La mossa, già battezzata come «storica», arriva dopo lo stop «a tempo indefinito» del gasdotto North Stream1, i cui effetti sul Pil europeo sono del resto prevedibili (per la Bce solo lo scenario «più negativo»). Standard & Poor’s, nel suo ultimo report dedicato alle utilities europee, ha stimato che in Germana le aziende manifatturiere potrebbero essere costrette a tagliare del 25% la produzione. Di «150 miliardi di danni» per le imprese ha invece parlato il Kiel Institute for the World Economy (IfW) in un rapporto pubblicato la scorsa settimana. Guai seri, se si tiene conto del livello di integrazione della manifattura europea. E molti osservatori già evocano «l’errore di Trichet», il capo della Bce che nel 2011 alzò i tassi per due volte consecutive nel momento in cui l’economia dell’eurozona iniziava a contrarsi, con effetti pro-ciclici per i Paesi della periferia.

Bisogna chiedersi, ad ogni modo, se per un’inflazione spinta anzitutto dai costi dell’energia, la politica monetaria restrittiva sia la medicina adatta.

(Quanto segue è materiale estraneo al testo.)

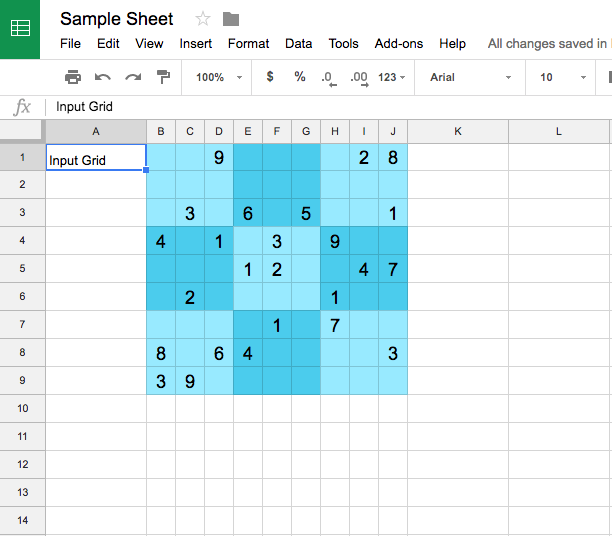Click the undo arrow
Screen dimensions: 612x536
coord(102,77)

È la stessa Bce, d’altronde, che parla di «rapida riapertura delle attività economiche, rincaro dei beni energetici ed “effetto base” (il rialzo appare tanto più marcato perché confrontato con il livello troppo basso del periodo preso a riferimento)», quali cause principali di quest’ultimi. Un quadro diverso da quello che fa da sfondo alle scelte della Fed negli Usa, dove gli occhi sono puntati essenzialmente sulla crescita dei consumi e sulla forza del mercato del lavoro. Lo dimostra anche il divario tra i prezzi alla produzione (quello delle vendite all’ingrosso) e i prezzi al consumo che si è venuto a determinare nella zona euro. Su base annua, i primi sono aumentati del 37,2%, mentre i secondi del 8,9%. Un differenziale di 28 punti che nei prossimi mesi, per una buona parte, sarà scaricato inevitabilmente sui consumatori finali.

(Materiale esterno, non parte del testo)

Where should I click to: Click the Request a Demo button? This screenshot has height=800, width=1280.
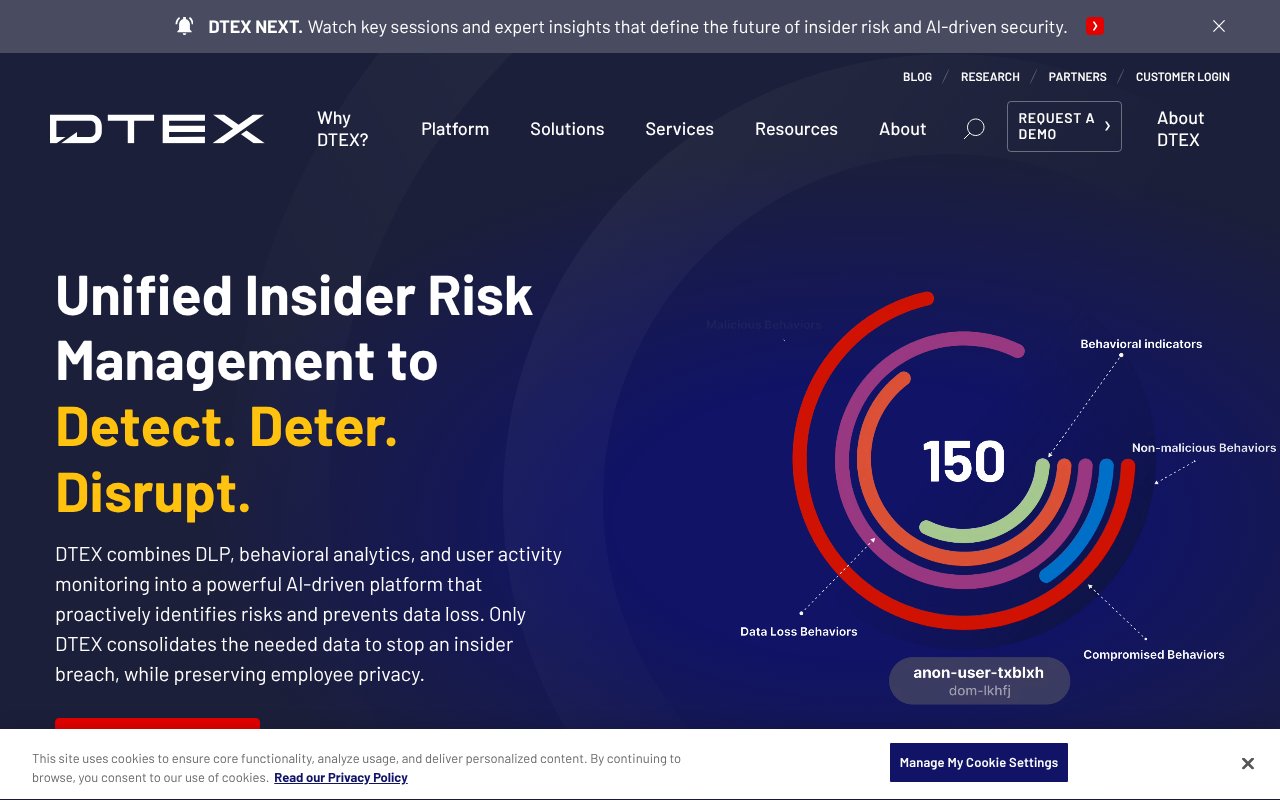click(x=1056, y=126)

Nello statuto del Sistema europeo delle banche centrali, all’articolo 2, si legge che «l’obiettivo principale del Sebc è il mantenimento della stabilità dei prezzi». Il che lascerebbe intendere che la banca centrale abbia a disposizione ogni mezzo per tenere a bada l’inflazione (negarlo sarebbe un’ammissione di impotenza). Invero, sarebbe così se l’inflazione fosse solo un fenomeno monetario. Una tesi che ci perseguita da almeno cinquecento anni. Molto prima di Milton Friedman, già nel XVI secolo, Jean Bodin asseriva che la causa dell’aumento dei prezzi era sempre «l’abbondanza di ciò che governa la valutazione e il prezzo delle cose». Un abbozzo di «teoria quantitativa della moneta».

Ma la storia, su questo punto, ha dato torto ai monetaristi. Non tutte le inflazioni sono uguali. «La politica dei tassi alti serve per un’inflazione da domanda, non quando questa è dal lato dell’offerta», aveva ammonito solo pochi giorni fa il premio Nobel Joseph Stiglitz a Cernobbio. Come a dire che di fronte ad un’inflazione da costi, come quella europea, un repentino rialzo dei tassi può solo fare danni all’economia.

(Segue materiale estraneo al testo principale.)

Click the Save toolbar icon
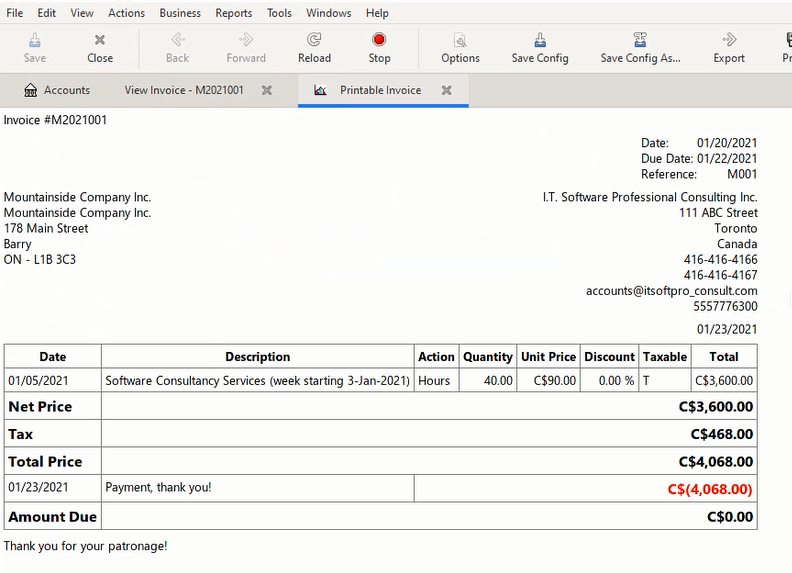The image size is (792, 573). (x=35, y=41)
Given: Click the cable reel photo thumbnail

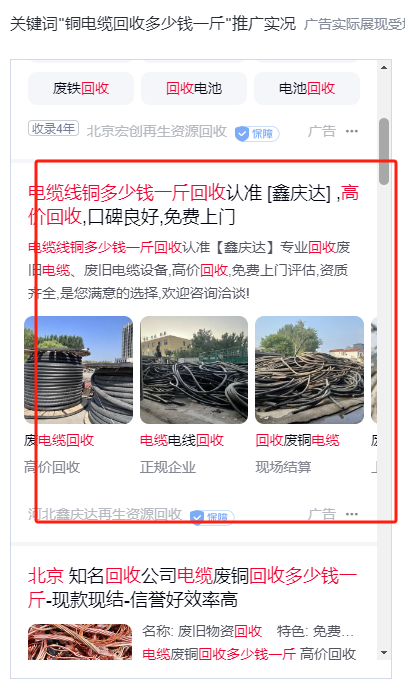Looking at the screenshot, I should click(78, 370).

Più o meno quello che ha lasciato intendere due settimane fa il membro italiano del Comitato esecutivo della Bce Fabio Panetta, una delle «colombe» del board di Francoforte: «Aggiustamenti della politica monetaria sono possibili, ma l’evoluzione più recente dell’economia dovrebbe indurci a esercitare una delle caratteristiche principali dei banchieri centrali, ovvero la prudenza». Insomma, sarebbe necessaria una politica di «controllo dei prezzi», più che un intervento volto a deprimere la domanda, peraltro già insufficiente. A cominciare dai prezzi dell’energia. Il che, nell’immediato, significherebbe bloccare la speculazione e fissare alcuni tetti per legge.